Türk Ocağı Limasol achieved their fifth title, ten years after its last one. They defeated Yalova in the final.

==Round of 32==
All clubs from the season's Süper Lig and 16 teams from the 1. Lig joined the tournament since its first round.
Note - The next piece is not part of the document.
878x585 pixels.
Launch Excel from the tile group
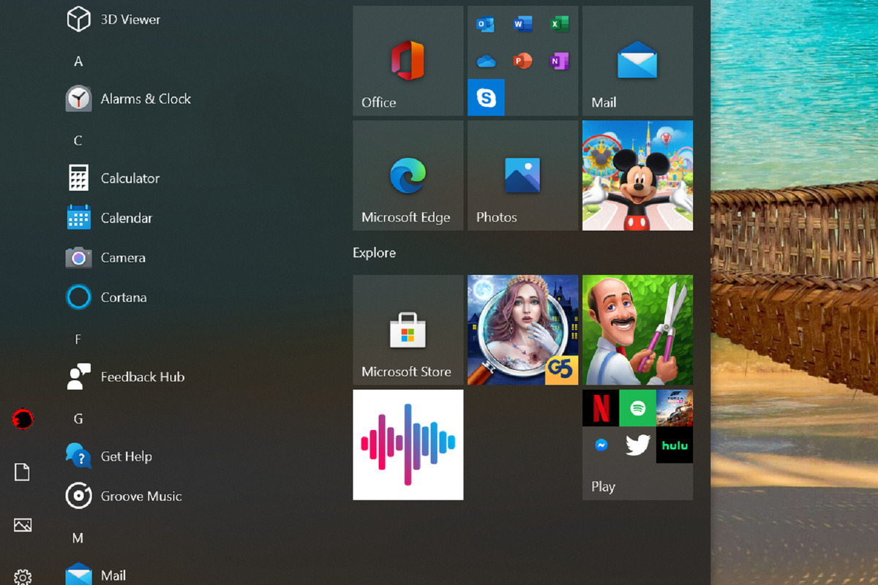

Matches were played on 1–2 February.

| Team 1 | Score | Team 2 |
|---|---|---|
| Binatlı Yılmaz (1) | 3–2 | Mehmetçik (2) |
| Küçük Kaymaklı (1) | 6–0 | Lapta Türk Birliği S.K. (2) |
| Tatlısu Seracılar (2) | 1–4 | Türk Ocağı Limasol (1) |
| Girne Halk Evi (2) | 0–2 | Gençler Birliği (1) |
| Yalova (1) | 5–0 | Maraş (2) |
| Ozanköy (2) | 3–1 | Değirmenlik (1) |
| Gönyeli (2) | 0–3 | Gençlik Gücü (1) |
| Mormenekşe (1) | 2–1 | Yeniboğaziçi (2) |
| Baf Ülkü Yurdu (1) | 3–0 | Göçmenköy (2) |
| Doğancı (2) | 1–3 | Lefke (1) |
| Düzkaya (2) | 0–3 | Cihangir (1) |
| Yenicami Ağdelen (1) | 4–1 | Alsancak Yeşilova (2) |
| Doğan Türk Birliği (1) | 2–0 | Mesarya (2) |
| Serdarlı (2) | 0–1 | Dumlupınar (1) |
| Akova Vuda (2) | 5–2 | Mağusa Türk Gücü (1) |
| Çetinkaya (1) | 4–0 | Esentepe (2) |

==Round of 16==
All matches were played on 15 February.

| Team 1 | Score | Team 2 |
|---|---|---|
| Mormenekşe (1) | 0–2 | Gençler Birliği (1) |
| Dumlupınar (1) | 0–1 | Gençlik Gücü (1) |
| Küçük Kaymaklı (1) | 6–0 | Lefke (1) |
| Akova Vuda (2) | 0–6 | Çetinkaya (1) |
| Ozanköy (2) | 0–1 | Baf Ülkü Yurdu (1) |
| Yenicami Ağdelen (1) | 2–3 | Cihangir (1) |
| Doğan Türk Birliği (1) | 0–1 | Türk Ocağı Limasol (1) |
| Binatlı Yılmaz (1) | 2–4 (a.e.t.) | Yalova (1) |

==Quarter-finals==
The quarter-finals were played on 15 and 29 March.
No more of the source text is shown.